Task details:
Output each record exactly as given. Leave out every picture.
[Opening Exercise data section]
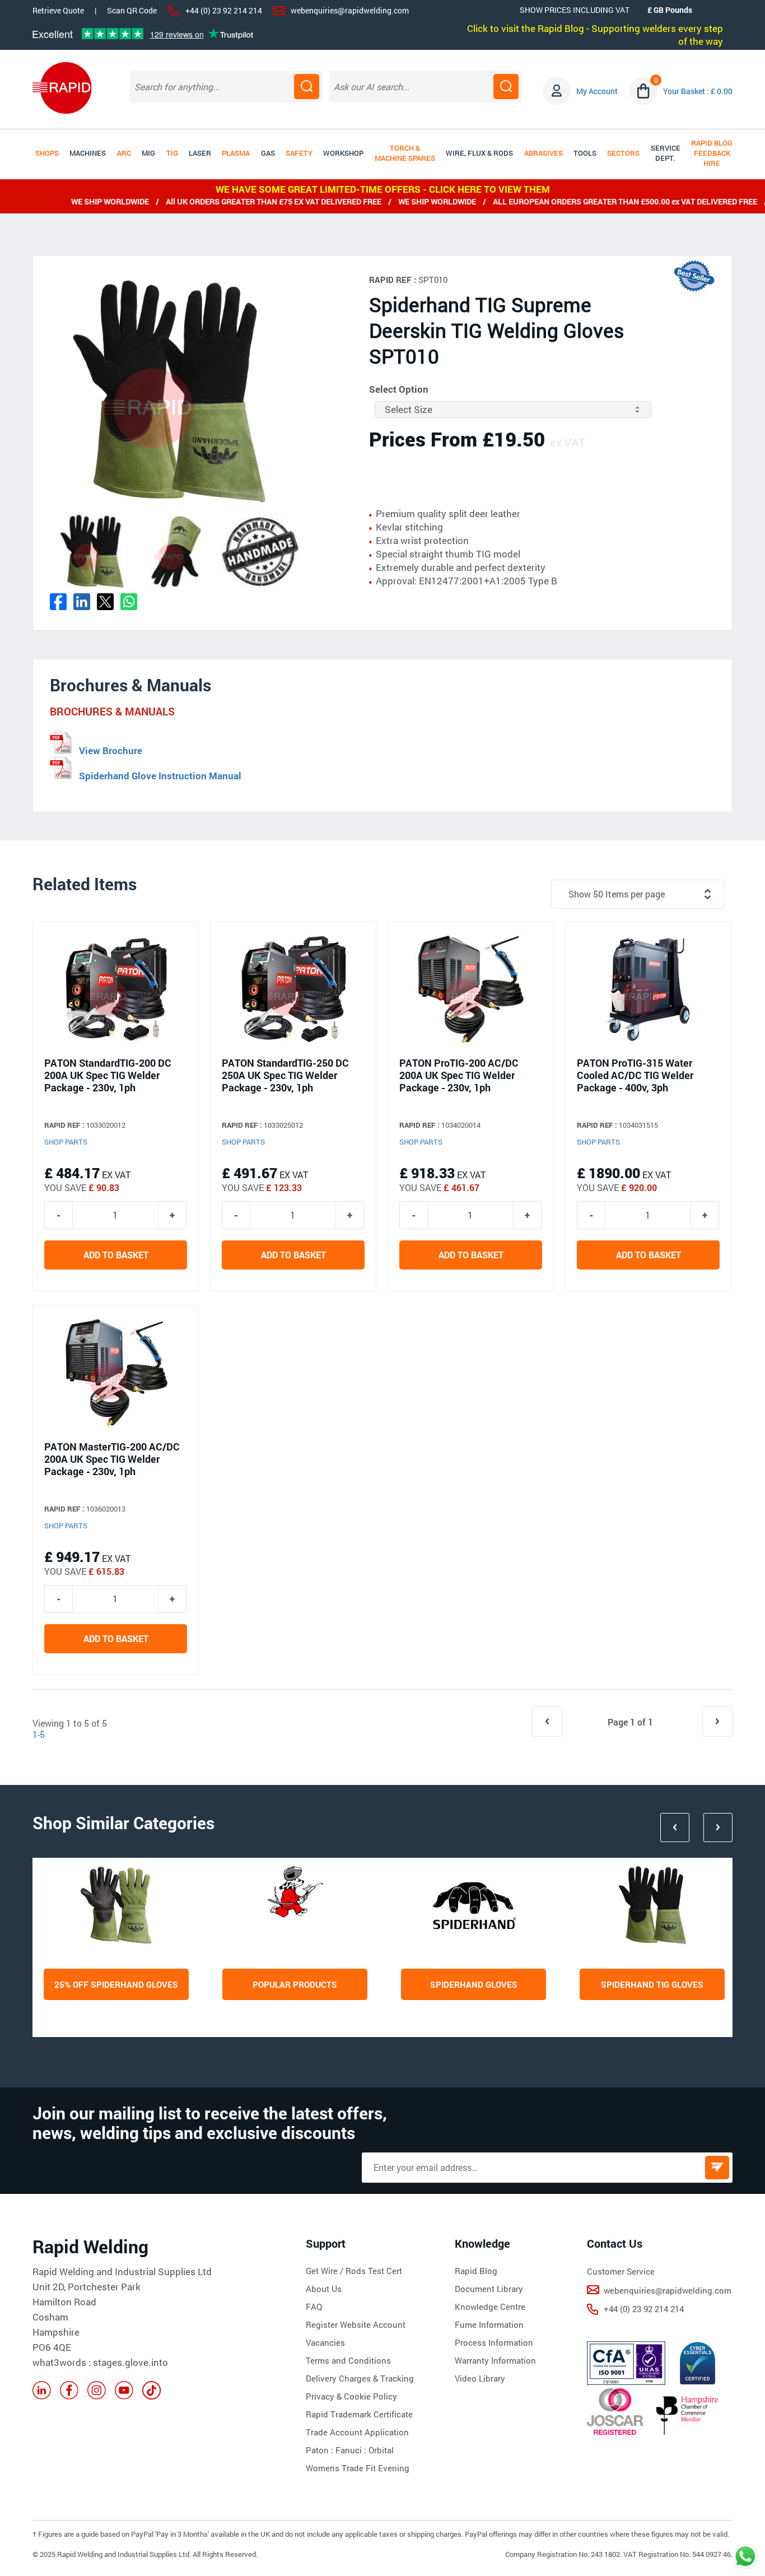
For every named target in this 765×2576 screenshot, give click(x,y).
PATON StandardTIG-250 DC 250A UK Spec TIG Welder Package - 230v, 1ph (285, 1075)
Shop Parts (65, 1142)
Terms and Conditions (348, 2360)
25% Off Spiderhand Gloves (116, 1984)
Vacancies (325, 2342)
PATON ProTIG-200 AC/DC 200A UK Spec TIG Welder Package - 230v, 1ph (459, 1075)
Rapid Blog (476, 2270)
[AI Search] (506, 86)
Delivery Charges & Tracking (360, 2378)
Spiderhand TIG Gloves (652, 1984)
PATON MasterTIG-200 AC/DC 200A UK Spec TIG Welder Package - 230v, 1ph (112, 1459)
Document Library (489, 2288)
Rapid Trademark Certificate (359, 2414)
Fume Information (489, 2324)
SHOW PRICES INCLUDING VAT (574, 9)
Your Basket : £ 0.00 (698, 91)
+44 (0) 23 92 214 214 (223, 10)
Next (718, 1827)
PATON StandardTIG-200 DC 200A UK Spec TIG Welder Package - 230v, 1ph (107, 1075)
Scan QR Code (132, 11)
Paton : (320, 2450)
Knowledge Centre (490, 2306)
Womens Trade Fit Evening (357, 2467)
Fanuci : (351, 2450)
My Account (597, 91)
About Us (324, 2288)
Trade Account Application (357, 2432)
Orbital (381, 2450)
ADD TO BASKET (115, 1255)
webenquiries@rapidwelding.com (350, 10)
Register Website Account (355, 2324)
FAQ (314, 2306)
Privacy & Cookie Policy (351, 2396)
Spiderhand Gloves (473, 1984)
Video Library (480, 2378)
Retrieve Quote (58, 10)
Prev (674, 1827)
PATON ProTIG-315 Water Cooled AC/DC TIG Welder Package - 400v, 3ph (635, 1075)
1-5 (38, 1734)
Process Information (494, 2342)
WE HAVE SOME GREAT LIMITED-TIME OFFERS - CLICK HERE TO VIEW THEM (383, 189)
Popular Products (295, 1984)
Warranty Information (495, 2360)
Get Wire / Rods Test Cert (354, 2270)
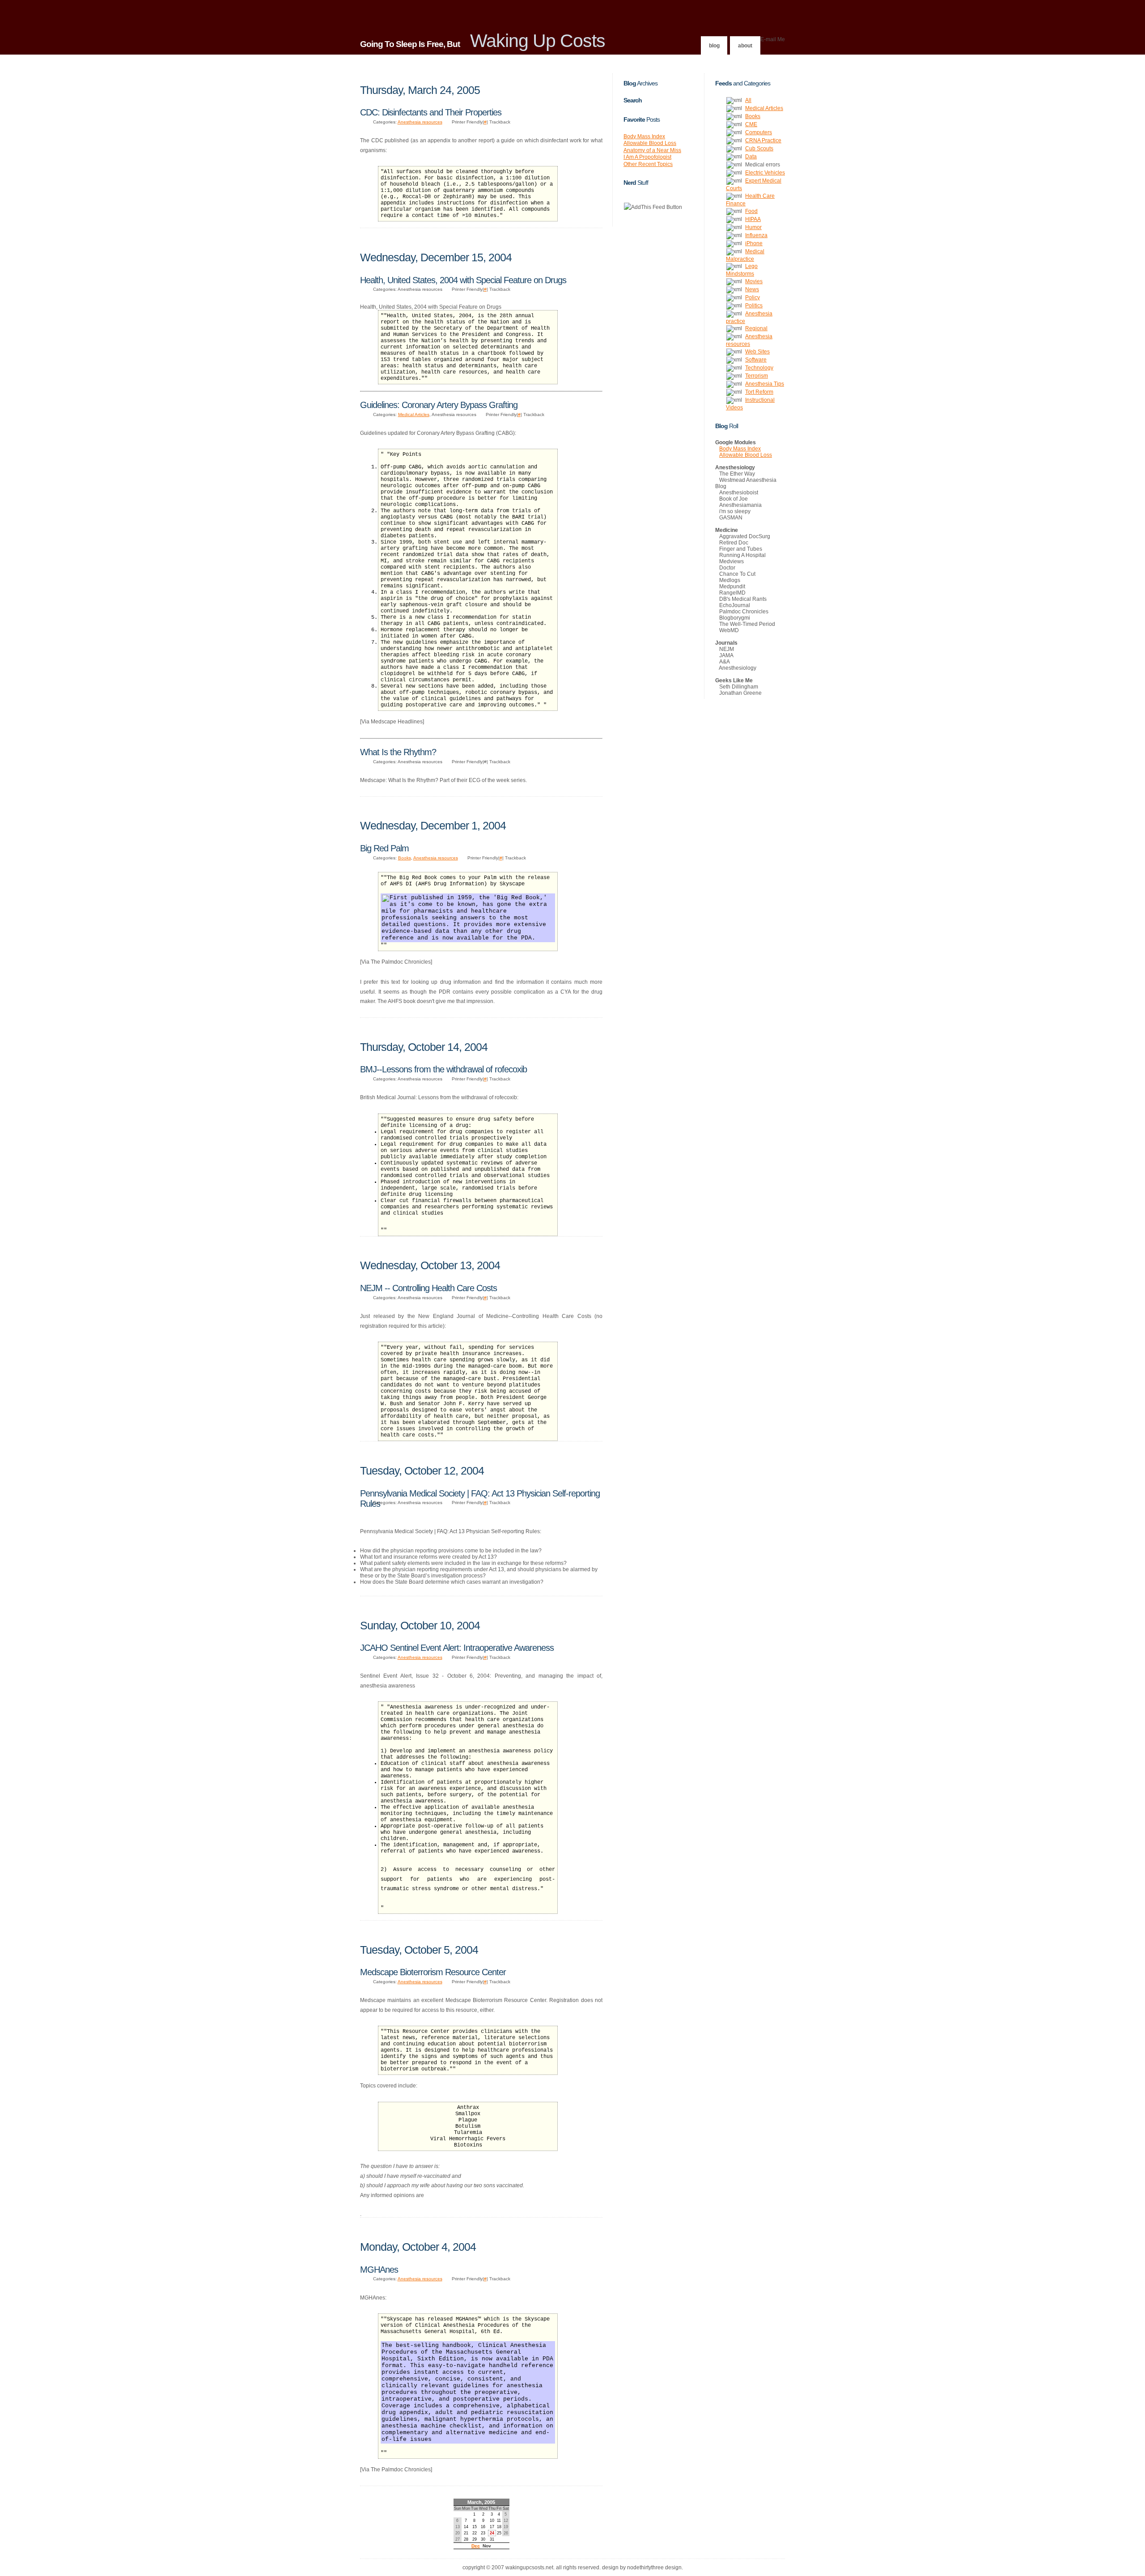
[Closing Exercise data section]
Task answer:
For every named target in this 765×2576 screenshot, give click(x,y).
PATON StandardTIG-250 DC 250A UK Spec TIG Welder Package - 230v, 1ph (285, 1075)
Shop Parts (65, 1142)
Terms and Conditions (348, 2360)
25% Off Spiderhand Gloves (116, 1984)
Vacancies (325, 2342)
PATON ProTIG-200 AC/DC 200A UK Spec TIG Welder Package - 230v, 1ph (459, 1075)
Rapid Blog (476, 2270)
[AI Search] (506, 86)
Delivery Charges & Tracking (360, 2378)
Spiderhand TIG Gloves (652, 1984)
PATON MasterTIG-200 AC/DC 200A UK Spec TIG Welder Package - 230v, 1ph (112, 1459)
Document Library (489, 2288)
Rapid Trademark Certificate (359, 2414)
Fume Information (489, 2324)
SHOW PRICES INCLUDING VAT (574, 9)
Your Basket : £ 0.00 (698, 91)
+44 (0) 23 92 214 214 (223, 10)
Next (718, 1827)
PATON StandardTIG-200 DC 200A UK Spec TIG Welder Package - 230v, 1ph (107, 1075)
Scan QR Code (132, 11)
Paton : (320, 2450)
Knowledge Centre (490, 2306)
Womens Trade Fit Evening (357, 2467)
Fanuci : (351, 2450)
My Account (597, 91)
About Us (324, 2288)
Trade Account Application (357, 2432)
Orbital (381, 2450)
ADD TO BASKET (115, 1255)
webenquiries@rapidwelding.com (350, 10)
Register Website Account (355, 2324)
FAQ (314, 2306)
Privacy & Cookie Policy (351, 2396)
Spiderhand Gloves (473, 1984)
Video Library (480, 2378)
Retrieve Quote (58, 10)
Prev (674, 1827)
PATON ProTIG-315 Water Cooled AC/DC TIG Welder Package - 400v, 3ph (635, 1075)
1-5 (38, 1734)
Process Information (494, 2342)
WE HAVE SOME GREAT LIMITED-TIME OFFERS - CLICK HERE TO VIEW THEM (383, 189)
Popular Products (295, 1984)
Warranty Information (495, 2360)
Get Wire / Rods Test Cert (354, 2270)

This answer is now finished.